Brief
Switch "red X delete icon" to "red X remove icon" in the data, starting with the line that contains "You are a GUI" and going on through the line that contains "coord(877,160)", and leave everything else unchanged. Give back only those lines, without the pictures.

Source material
####
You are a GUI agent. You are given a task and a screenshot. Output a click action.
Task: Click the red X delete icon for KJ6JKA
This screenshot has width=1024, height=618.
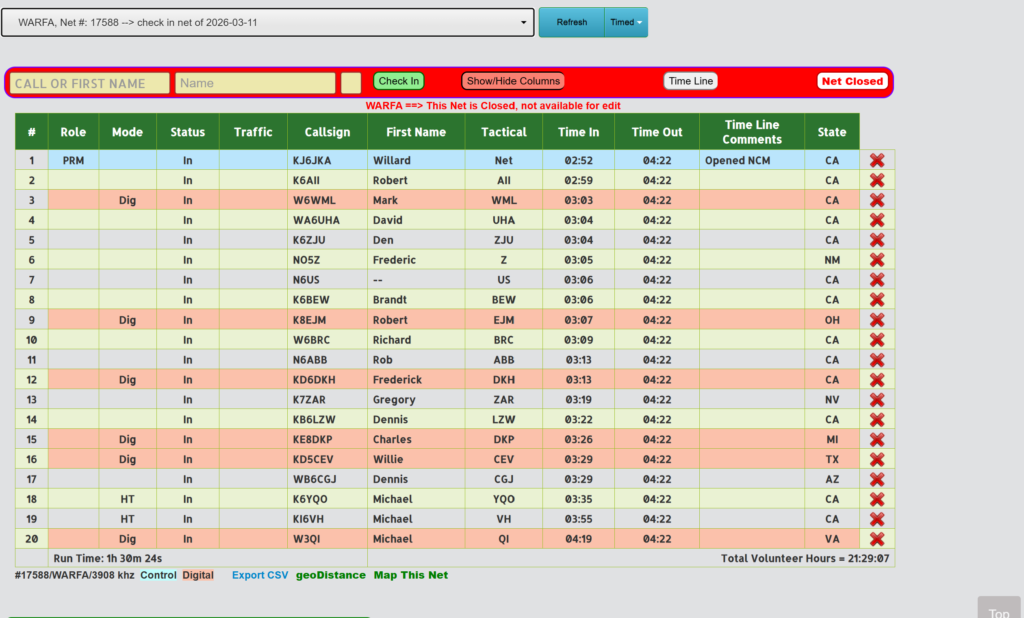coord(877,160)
####
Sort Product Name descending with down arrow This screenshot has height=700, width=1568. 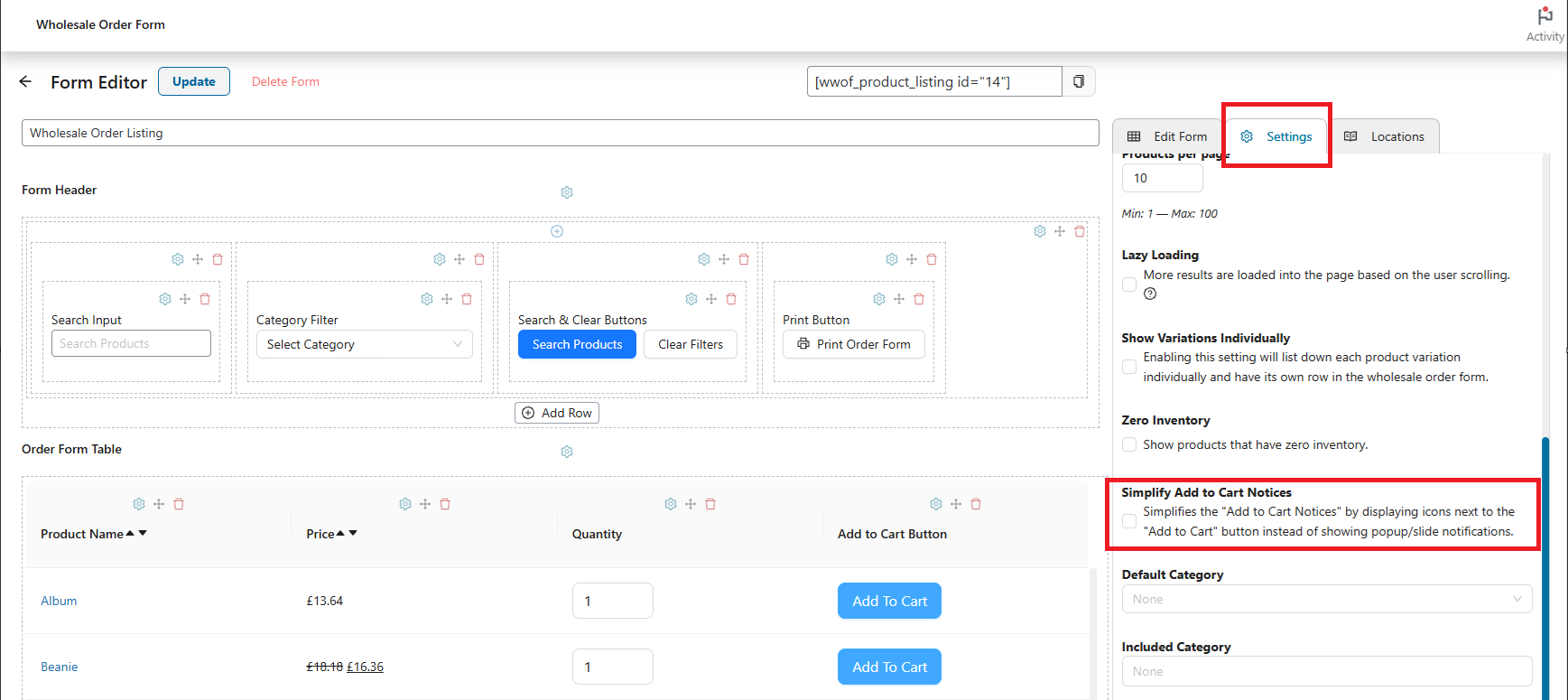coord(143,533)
####
Exercise answer
You are a GUI agent. You are given a task and a screenshot. Output a click action.
Task: Click the red X remove icon for KJ6JKA
This screenshot has width=1024, height=618.
coord(877,160)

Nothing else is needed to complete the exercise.